-------- ESTRATTO

Guerrino Farolfi inizia a collaborare, come motociclista, con i giornali della sera, allora molto diffusi e il suo compito consisteva nel prenotare, in posti telefonici pubblici, la linea libera con le redazioni. Al tempo la teleselezione era di là da venire e bisognava effettuare le prenotazioni tramite le centrali della società telefonica per mettere a disposizione la linea, libera e pronta, per il giornalista che sopraggiungeva. In gergo il suo ruolo era quello del “trombettiere”, ma un trombettiere speciale con specifica competenza, capacità di lettura della corsa e passione. Doti che non gli mancavano certamente e che furono notate da un dirigente della Rai che propose la sua assunzione per facilitare il lavoro dei radiocronisti.
E nel 1955 entra in Rai, in organico alla sede di Bologna, proprio per non allontanarsi troppo dalla sua Faenza. Con lo sviluppo della televisione allargò la sua collaborazione anche per i telecronisti. E’ un periodo d’intensissima attività, sempre in sella alla moto, con la tipica tuta azzurra della Rai, senza abbigliamento specialistico specifico, su strade non sempre agevoli operando con continuità al Giro d’Italia, al Tour de France, ai mondiali e alle maggiori classiche in Italia e all’estero. Nel 1963, una forte colica renale lo costrinse ad abbandonare il Tour. Il direttore della sede Rai bolognese, per due anni, gli precluse, adducendo motivi di tutela della sua salute, di riprendere il servizio alle corse. Così, per un paio d’anni, Guerrino s’ingegnò comunque a seguire le corse sfruttando con accortezza ed elaborati calcoli ferie e permessi, per salire sul palco delle telecronache abbandonando l’amata motocicletta. In tale modo poteva continuare la frequentazione dell’ambiente ciclistico tanto da creare la figura dell’assistente del telecronista, ruolo poi ufficialmente divenuto istituzionale e riconosciuto, operando a fianco di figure di rilievo come Nando Martellini, Adriano De Zan, Giorgio Martino e altri ancora con il suo viso pacioso, il ciuffo di capelli e gli occhialini sempre sulla punta del naso, passando fogli con notizie, dati, nomi e distacchi ai telecronisti. Era legato da viva amicizia con il conterraneo Sergio Zavoli che aveva anche in Guerrino Farolfi un punto di riferimento, riscontro e fonte d’informazione dall’interno del gruppo, per spunti e motivi da trasferire, da par suo, nel suo inarrivabile “Processo alla tappa”.

----------------

Riprendi il brano su Guerrino Farolfi e prosegui subito dopo la sua ultima frase.

-------- GRUPPO DI RIGHE

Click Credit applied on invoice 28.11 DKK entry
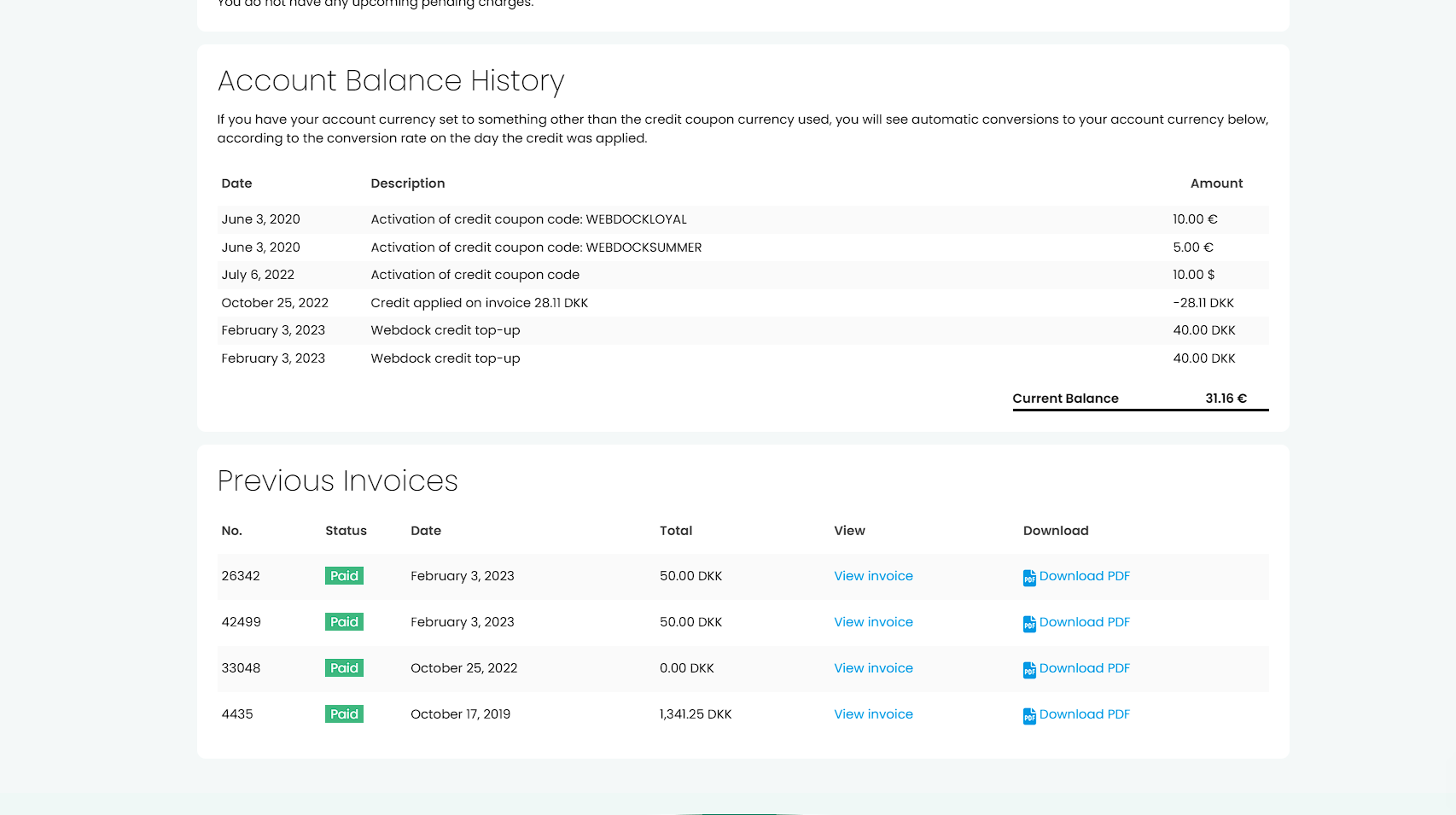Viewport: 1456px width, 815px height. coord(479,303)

----------------
-------- GRUPPO DI RIGHE

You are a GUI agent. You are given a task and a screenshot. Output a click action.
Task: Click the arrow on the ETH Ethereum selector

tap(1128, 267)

----------------
-------- GRUPPO DI RIGHE

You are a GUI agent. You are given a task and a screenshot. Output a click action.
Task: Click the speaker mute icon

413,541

----------------

(RISULTATO)
Pure dopo il pensionamento Guerrino Farolfi continuò a operare in ambito Rai con contratti di collaborazione fino alla metà degli anni Novanta.
Un breve compendio statistico della sua attività riferisce di 40 Giri d’Italia, 25 Tour de France, una trentina di mondiali e un’infinità di altre corse al suo attivo. E’ scomparso il 5 novembre del 2000. Era sposato con la signora Vanda e dal matrimonio sono nati due figli: Goffredo e Mino.
E Mino, all’anagrafe Giacomo ma, per tutti, Mino, nato a Faenza il 3 novembre 1952 è il proseguimento di papà Guerrino – in altra forma – nel ciclismo. Quello praticato da Mino è di breve, brevissima, durata. Riceve la prima bici da corsa a 12 anni ma la sua passione si trasferisce ben presto, già a 14 anni, sulle due ruote ma quelle con il motore e con il “motore”, come dicono in Romagna, segue la sua prima corsa nel 1971, il classico Giro di Romagna con partenza e arrivo a Lugo, senza incarichi specifici.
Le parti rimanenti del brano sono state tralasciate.